* **The task**
This exercise calls for the line with "About Us (55, 1795)", the line with "Πολιτισμός (373, 777)", and all lines between them in the material below, output exactly and with no other lines.

* **Extracted data**
▼

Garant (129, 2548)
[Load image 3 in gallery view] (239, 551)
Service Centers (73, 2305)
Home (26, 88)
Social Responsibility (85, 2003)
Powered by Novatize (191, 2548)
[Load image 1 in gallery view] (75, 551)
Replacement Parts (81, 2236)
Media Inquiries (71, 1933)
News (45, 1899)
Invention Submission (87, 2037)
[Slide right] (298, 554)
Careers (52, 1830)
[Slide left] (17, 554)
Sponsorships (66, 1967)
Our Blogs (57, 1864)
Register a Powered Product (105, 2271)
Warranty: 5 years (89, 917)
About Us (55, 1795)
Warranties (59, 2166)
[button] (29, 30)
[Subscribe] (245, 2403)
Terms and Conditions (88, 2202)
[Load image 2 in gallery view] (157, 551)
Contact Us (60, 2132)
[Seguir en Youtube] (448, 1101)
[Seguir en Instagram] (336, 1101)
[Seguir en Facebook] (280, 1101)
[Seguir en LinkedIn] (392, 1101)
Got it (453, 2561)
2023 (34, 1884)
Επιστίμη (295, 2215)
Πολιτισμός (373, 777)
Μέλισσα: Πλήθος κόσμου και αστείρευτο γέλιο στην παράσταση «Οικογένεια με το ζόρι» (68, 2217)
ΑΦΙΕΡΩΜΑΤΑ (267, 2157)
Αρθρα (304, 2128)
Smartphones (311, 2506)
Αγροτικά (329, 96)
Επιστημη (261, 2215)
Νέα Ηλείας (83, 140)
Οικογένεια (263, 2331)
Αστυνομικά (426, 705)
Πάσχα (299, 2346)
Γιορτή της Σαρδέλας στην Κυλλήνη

▲

* **Answer for this exercise**
About Us (55, 1795)
Warranties (59, 2166)
[button] (29, 30)
[Subscribe] (245, 2403)
Terms and Conditions (88, 2202)
[Load image 2 in gallery view] (157, 551)
Contact Us (60, 2132)
[Seguir en Youtube] (448, 1101)
[Seguir en Instagram] (336, 1101)
[Seguir en Facebook] (280, 1101)
[Seguir en LinkedIn] (392, 1101)
Got it (453, 2561)
2023 (34, 1884)
Επιστίμη (295, 2215)
Πολιτισμός (373, 777)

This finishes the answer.